Couple en procès
Madame porte la culotte (1949) de George Cukor avec Katharine Hepburn, Spencer Tracy, Judy Holliday
Remontons un peu le temps de notre exploration de la comédie américaine pour nous arrêter, le temps d’une pause revigorante, du côté de ce grand classique de George Cukor ; délicieuse comédie de « remariage » où le mythique couple Tracy/ Hepburn se crêpe le chignon avant de finir par se réconcilier amoureusement.
Pour ce film, Cukor part d’une idée assez savoureuse : déporter la scène de ménage conjugale domestique sur une « scène », en l’occurrence, un tribunal où une jeune femme est jugée pour avoir tiré sur son mari volage et violent. Alors que « Pinky » (Spencer Tracy) se voit confier le rôle du juge impartial bien décidé à faire respecter la loi (si les femmes se mettent à tirer sur leurs maris infidèles, où va-t-on ?), « Pinkie » (K.Hepburn) choisit de défendre l’accusée et, par extension, la cause féminine dans sa globalité (pour qu’hommes et femmes soient égaux devant la loi).

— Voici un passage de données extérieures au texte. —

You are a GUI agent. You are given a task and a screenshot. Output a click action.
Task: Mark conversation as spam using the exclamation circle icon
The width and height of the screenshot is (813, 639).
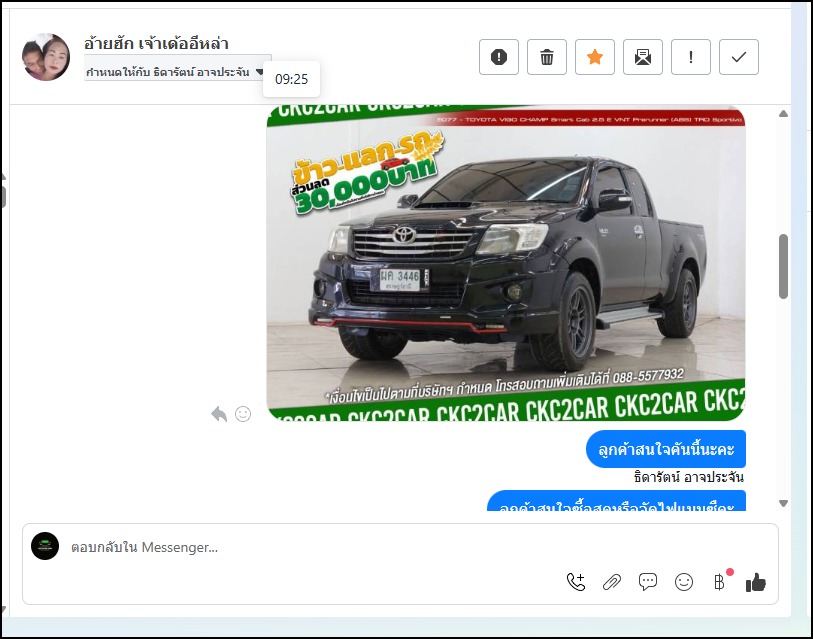(499, 57)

Pardon pour le lieu commun, mais avec Madame porte la culotte Cukor prouve une nouvelle fois qu’il est le cinéaste de la femme. Tout au long de sa carrière il n’a cessé de filmer le parcours de femmes ayant, la plupart du temps, un « double visage » : souillon puis princesse (My fair lady), petite comédienne anonyme puis star (Une étoile est née), fille et garçon (Sylvia Scarlett)…Chez le cinéaste, ces figures féminines s’épanouissent généralement dans le cadre du spectacle, d’une mise en scène où l’homme modèle sa créature avant de se faire dépasser par elle (le thème de Pygmalion). Ici, la femme tente de prendre en main son propre destin mais elle le fait une nouvelle fois par le biais du « jeu ».
Au début du film, au cours d’une soirée mondaine, tous les convives sont invités à regarder un petit film en super 8 où notre couple occupe déjà la vedette. Magistrats tous deux, ils vivent sans arrêt sous les regards des autres. Avec cette histoire de procès, ils vont pouvoir se mettre en scène et rejouer leurs disputes conjugales côté « scène » (le tribunal étant le lieu théâtral par excellence !), Pinky incarnant une certaine tradition de l’ordre masculin tandis que Pinkie s’insurge et remet en cause le pouvoir phallocratique. Le film est très amusant principalement pour cette raison : tout ce qui devrait relever du conflit domestique est transféré (de manière oblique) du côté d’une tribune publique. Notre couple commence par se faire des mamours sous la table (Spencer sourit tandis que Katharine soulève coquinement le pan de sa jupe) avant d’exploser dans d’homériques colères où les répliques vachardes fusent à cent à l’heure, dans la grande tradition de la « screwball comedy ».
Au final, c’est bien entendu la femme qui finit par triompher et qui fait reconnaître par là son désir d’émancipation et de reconnaissance comme individu à part entière afin de bénéficier des mêmes droits que les hommes.
Mais Cukor est plus rusé et ne se contente pas de filmer un « vainqueur » et un « vaincu » (heureusement que les artistes n’ont pas l’esprit aussi basique que les sportifs !). De la même manière que Women était un film plein de tendresse pour la gent féminine sous ses allures misogynes (le fabuleux générique de début où toutes les actrices sont associées à des animaux) ; Madame porte la culotte se permet quelques piques ironiques contre les suffragettes derrière sa façade de film féministe.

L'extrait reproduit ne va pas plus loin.